Affirmed by unpublished opinion per Penoyar, A.C.J., concurred in by Armstrong and Quinn-Brintnall, JJ.
Kenneth Opher appeals his conviction of unlawful possession of a controlled substance, methamphetamine, claiming that trial counsel provided ineffective representation in failing to challenge the legality of his detention as a passenger in a vehicle. We affirm.
Facts
Because no CrR 3.6 hearing was held, we have a limited record. On June 17, 2007, Tacoma Police Officer Brian Kelley stopped a blue Ford Taurus sedan in the 2800 block of South Cushman in Tacoma because a registration check showed that the vehicle owner was a missing or endangered person. The car had four occupants. Kenneth Opher was the front-seat passenger. After Kelley stopped the car, Sergeant Barry Paris assisted. They asked the passengers to identify themselves. Opher identified himself as Kevin Presley and gave his date of birth as July 9, 1964.
Paris checked two databases to verify this information but found no records for a Kevin Presley. He told this to Kelley and Kelley asked Opher again for his name, explaining that if he was giving false information, he would arrest him for obstructing a police officer. Opher insisted that he was Kevin Presley.
Kelley then arrested Opher and Opher made several incriminating statements. He told Kelley that nothing in the car was his, that if Kelley discovered anything, it would not be real, that he smokes dope, and that if there was anything in the car, he would have smoked it.
Apparently several of the vehicle's occupants had outstanding warrants and were arrested. Kelley and Paris then searched the car incident to these arrests and discovered cocaine in the handle of the passenger side door. They also discovered cocaine in the front open portion of the center console, between Opher and the driver. A corrections officer at the Pierce County Jail identified Opher.

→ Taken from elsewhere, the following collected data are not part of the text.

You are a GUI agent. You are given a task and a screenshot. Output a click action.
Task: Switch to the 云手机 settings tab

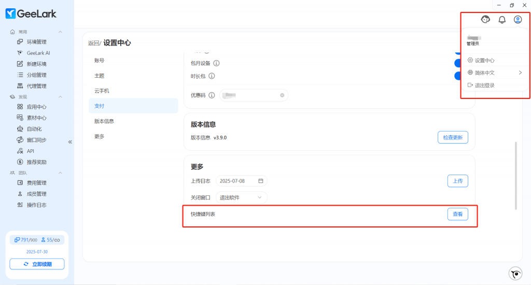[102, 91]
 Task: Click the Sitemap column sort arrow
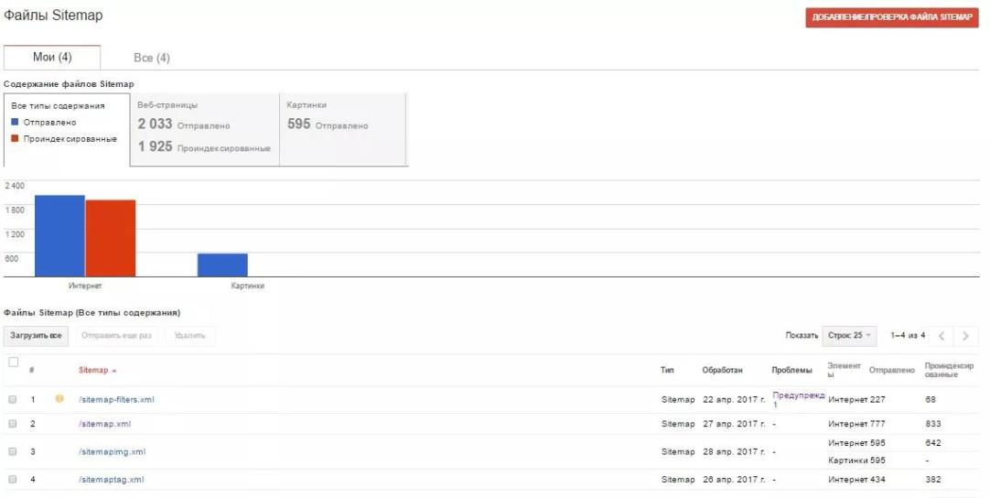pyautogui.click(x=114, y=371)
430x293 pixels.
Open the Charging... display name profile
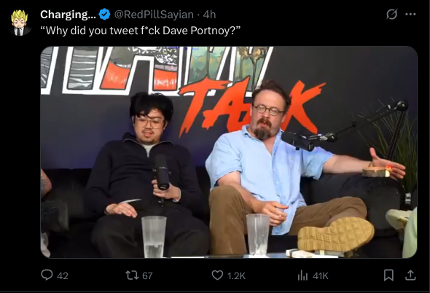coord(68,15)
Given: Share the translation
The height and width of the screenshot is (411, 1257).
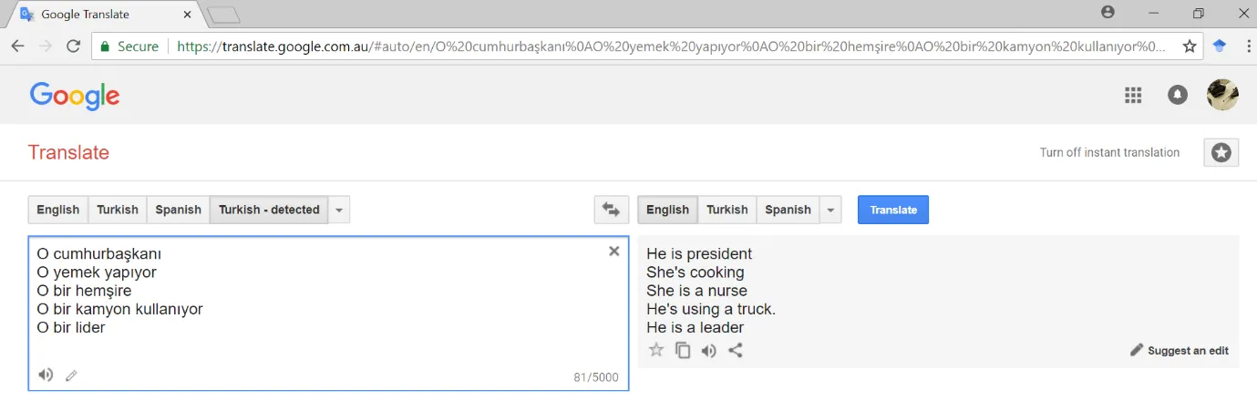Looking at the screenshot, I should pos(736,350).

The State charged Opher with unlawful possession of a controlled substance and with obstructing a police officer. Opher challenged the admission of his statements in a CrR 3.5 pretrial hearing, but the court ruled that the statements were both spontaneous and followed Miranda warnings. In addition to Kelley and Paris, a forensic scientist and a property room custodian testified at trial. Opher did not testify. The jury found Opher guilty of both counts and the court imposed a 24-month sentence for the cocaine charge and a 365-day suspended sentence for the obstruction charge. Opher appeals.

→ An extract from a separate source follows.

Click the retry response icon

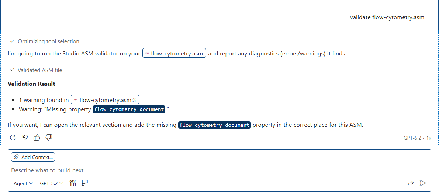[x=13, y=138]
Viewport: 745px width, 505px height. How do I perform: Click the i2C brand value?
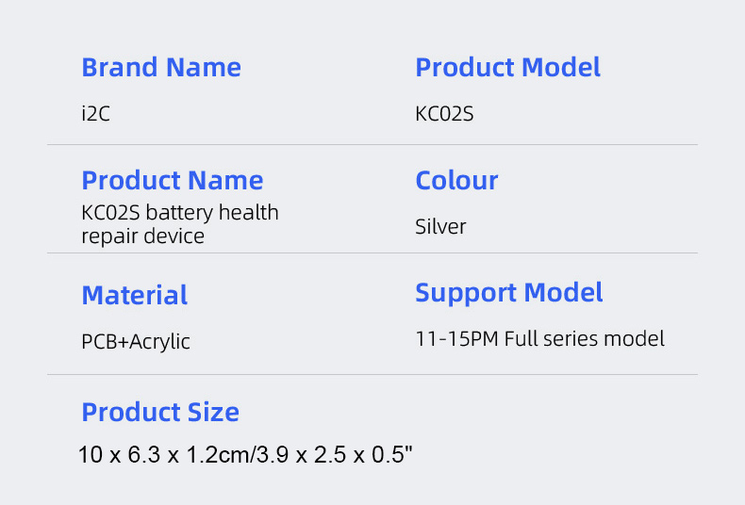[96, 114]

A violation of RCW 69.50.4013(1).
A violation of RCW 9A.76.020(1).
Miranda v. Arizona, 384 U.S. 436, 86 S. Ct. 1602, 16 L. Ed. 2d 694 (1966).
analysis
Opher claims on appeal that trial counsel deprived him of effective representation because counsel failed to challenge the legality of his detention and, had he done so, all the evidence against him would have been inadmissible at trial.

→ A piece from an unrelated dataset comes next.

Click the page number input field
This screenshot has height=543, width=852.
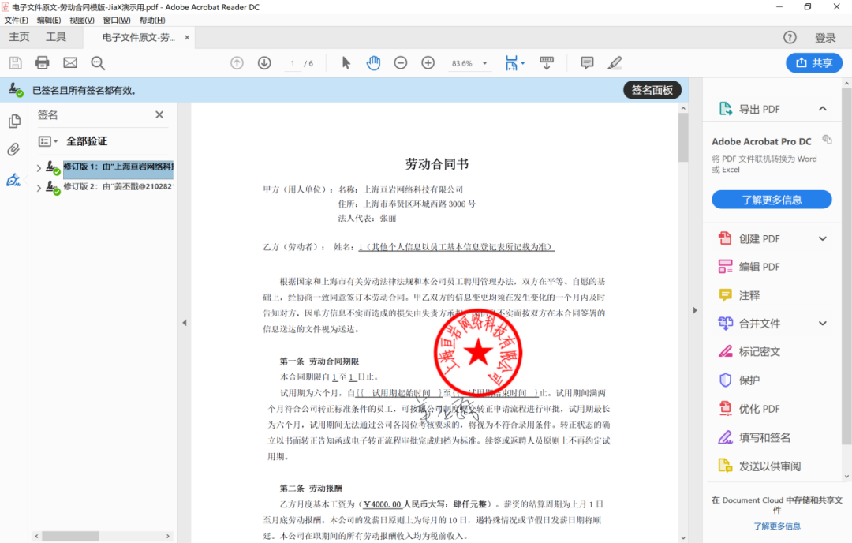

The test for ineffective assistance of counsel has two parts. One, the defendant must show that defense counsel's conduct was deficient, i.e., that it fell below an objective standard of reasonableness. Two, the defendant must show that such conduct caused actual prejudice, i.e., that there is a reasonable possibility that, but for the deficient conduct, the outcome of the proceeding would have differed. State v. Thomas, 109 Wn.2d 222, 225-26, 743 P.2d 816 (1987) (adopting test from Strickland v. Washington, 466 U.S. 668, 687, 104 S. Ct. 2052, 80 L. Ed. 2d 674 (1984)). We begin with the presumption that counsel's assistance was effective. State v. Sardinia, 42 Wn. App. 533, 539, 713 P.2d 122 (1986). This presumption continues until the defendant shows in the record the absence of legitimate or tactical reasons supporting counsel's conduct. State v. McFarland, 127 Wn.2d 322, 334-38, 899 P.2d 1251 (1995).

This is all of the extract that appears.